Why You Shouldn’t Buy A House Today
Published on: 04/25/2023
In this edition of Chart Talk, Tony Ogorek and Jeff Viksjo discuss why this is a very bad time to buy a house.
Welcome to another edition of Chart Talk. I’m Tony Ogorek. I’m here with Jeff Viksjo. And Jeff, today we’re going to talk about why this is a very bad time to buy a house based on a number of metrics, but we’ve got a chart that, sort of, says it all. So, let’s take a look at our first chart. And what this takes a look at is income level of people and the cost of housing. And really, really an interesting story to be able to tell here. So, why don’t you take it from here.

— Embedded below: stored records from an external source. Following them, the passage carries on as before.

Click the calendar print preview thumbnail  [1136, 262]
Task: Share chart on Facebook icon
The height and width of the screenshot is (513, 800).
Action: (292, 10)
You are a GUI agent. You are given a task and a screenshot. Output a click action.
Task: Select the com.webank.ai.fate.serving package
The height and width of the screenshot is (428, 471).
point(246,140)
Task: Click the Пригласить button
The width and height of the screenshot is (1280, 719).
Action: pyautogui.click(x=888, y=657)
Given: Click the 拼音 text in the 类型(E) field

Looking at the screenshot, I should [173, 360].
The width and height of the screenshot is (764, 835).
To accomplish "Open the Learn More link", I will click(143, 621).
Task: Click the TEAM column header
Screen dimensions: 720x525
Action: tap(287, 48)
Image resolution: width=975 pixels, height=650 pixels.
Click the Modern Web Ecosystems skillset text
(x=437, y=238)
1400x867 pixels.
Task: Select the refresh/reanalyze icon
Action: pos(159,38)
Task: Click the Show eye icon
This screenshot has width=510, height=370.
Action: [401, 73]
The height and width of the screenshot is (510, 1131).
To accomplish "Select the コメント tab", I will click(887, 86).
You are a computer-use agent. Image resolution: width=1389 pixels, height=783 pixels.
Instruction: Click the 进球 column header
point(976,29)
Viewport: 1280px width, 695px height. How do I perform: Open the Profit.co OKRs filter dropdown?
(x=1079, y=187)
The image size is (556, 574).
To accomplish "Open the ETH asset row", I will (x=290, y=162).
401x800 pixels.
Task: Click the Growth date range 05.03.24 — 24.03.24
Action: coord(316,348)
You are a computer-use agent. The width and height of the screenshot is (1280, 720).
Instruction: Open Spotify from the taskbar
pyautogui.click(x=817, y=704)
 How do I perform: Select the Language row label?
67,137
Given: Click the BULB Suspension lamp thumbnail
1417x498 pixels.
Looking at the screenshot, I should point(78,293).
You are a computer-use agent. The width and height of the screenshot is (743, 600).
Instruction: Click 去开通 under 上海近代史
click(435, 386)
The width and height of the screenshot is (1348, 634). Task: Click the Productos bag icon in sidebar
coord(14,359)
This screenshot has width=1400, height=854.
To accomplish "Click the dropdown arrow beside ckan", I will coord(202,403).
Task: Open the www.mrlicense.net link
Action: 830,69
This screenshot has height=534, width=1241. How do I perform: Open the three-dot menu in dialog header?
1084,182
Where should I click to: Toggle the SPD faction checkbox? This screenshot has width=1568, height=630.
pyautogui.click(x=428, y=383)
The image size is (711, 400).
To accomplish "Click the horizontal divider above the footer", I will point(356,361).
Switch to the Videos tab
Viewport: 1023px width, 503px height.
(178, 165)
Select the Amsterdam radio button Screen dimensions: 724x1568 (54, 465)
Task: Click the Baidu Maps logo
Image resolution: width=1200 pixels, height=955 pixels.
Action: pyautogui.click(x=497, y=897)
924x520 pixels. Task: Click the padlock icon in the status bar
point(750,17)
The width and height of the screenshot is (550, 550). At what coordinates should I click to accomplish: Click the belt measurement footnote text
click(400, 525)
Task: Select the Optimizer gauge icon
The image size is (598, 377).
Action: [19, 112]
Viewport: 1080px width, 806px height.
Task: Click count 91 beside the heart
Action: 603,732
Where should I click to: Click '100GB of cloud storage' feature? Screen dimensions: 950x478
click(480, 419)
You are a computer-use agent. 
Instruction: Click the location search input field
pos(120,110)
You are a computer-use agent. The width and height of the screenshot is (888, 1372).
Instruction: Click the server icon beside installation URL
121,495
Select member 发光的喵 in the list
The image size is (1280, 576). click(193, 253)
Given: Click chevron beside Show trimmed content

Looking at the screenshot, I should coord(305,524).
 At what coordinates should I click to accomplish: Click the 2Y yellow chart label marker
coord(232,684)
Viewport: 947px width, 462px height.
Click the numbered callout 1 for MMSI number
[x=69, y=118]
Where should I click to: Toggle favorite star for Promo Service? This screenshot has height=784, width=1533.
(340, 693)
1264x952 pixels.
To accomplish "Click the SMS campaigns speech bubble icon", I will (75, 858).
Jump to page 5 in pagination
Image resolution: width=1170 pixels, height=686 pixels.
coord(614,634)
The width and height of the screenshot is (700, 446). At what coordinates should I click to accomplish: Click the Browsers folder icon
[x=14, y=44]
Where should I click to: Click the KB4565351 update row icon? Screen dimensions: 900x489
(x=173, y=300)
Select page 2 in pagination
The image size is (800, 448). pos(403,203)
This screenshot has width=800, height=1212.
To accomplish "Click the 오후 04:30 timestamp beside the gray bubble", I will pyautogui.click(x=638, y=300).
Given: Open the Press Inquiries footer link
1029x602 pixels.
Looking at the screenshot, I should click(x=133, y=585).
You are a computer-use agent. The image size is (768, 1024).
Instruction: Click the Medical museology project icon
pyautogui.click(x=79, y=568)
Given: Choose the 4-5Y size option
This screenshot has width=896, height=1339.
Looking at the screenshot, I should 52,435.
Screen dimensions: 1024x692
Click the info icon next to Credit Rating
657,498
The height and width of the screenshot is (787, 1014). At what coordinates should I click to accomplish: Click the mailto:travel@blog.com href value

Yea, so housing prices are the purple line and below that is earnings. So, average hourly earnings for employees. What the point is, is that they should track each other. That the affordability of houses should, generally, track how much people are earning. That would be logical, but unfortunately Tony, what we’re seeing is that housing prices have taken off, well above what anyone is earning, so they have become very unaffordable.
Yea Jeff, we look at this over the past 25-years, and when you look at the those grey bars, the first one is the NASDAQ bubble, and you see there’s a little bit of space. But then, you know, it tends to take off after that. Then we get the Global Financial Crisis, where real estate just got shellacked, and you see that, actually, the affordability, that was the time to buy houses, because the prices of houses was actually below the income line. But look what’s happened as of recently, and particularly since that COVID recession, is that the gap has opened up massively. Which means that the price of homes today, is really being outpaced by the level of income that you’ve got. The affordability is just terrible.
Yea and Tony, this doesn’t even take into account the level interest rates. So, this is just housing prices. You couple that with higher mortgage rates and houses have, really, never been so unaffordable.
Yea, it’s just, it’s really a bad environment in terms of buying a house. For many people Jeff, you know, their disposable income, more than 50% of it is going to housing. Which really just doesn’t seem to be sustainable.
Now, we look at our next chart here, and this looks at FICO scores. Which is, you know, how banks look at whether you are a good credit risk or not. And over here, we see some interesting stuff too, particularly since the COVID money came and entered into people’s bank accounts. What do we see here?
Yea so, the question is, will something break? Well housing prices will have to come down because nobody can afford them anymore. And this just gets to how consumers are faring. You can see, this is their FICO scores. And the median there at the top, you can see it did bump up during COVID. And why is that? Because we got all the, essentially, free money and were able to pay off debts, and that helps your FICO score. But it’s coming back down. So, scores are getting lower, which again means consumers are less able to afford a home in the first place.
Right so, as with any asset, there’s a time to buy and there’s time to sell. And at this point, you know, housing looks extremely expensive on many fronts. And our advice to people would be, if you’re looking for a house, maybe you rent for a year, or take a year off. And the odds are that, you’re going to have greater affordability going forward.
So, thank you Jeff. And thank you for listening to this latest edition of Chart Talk.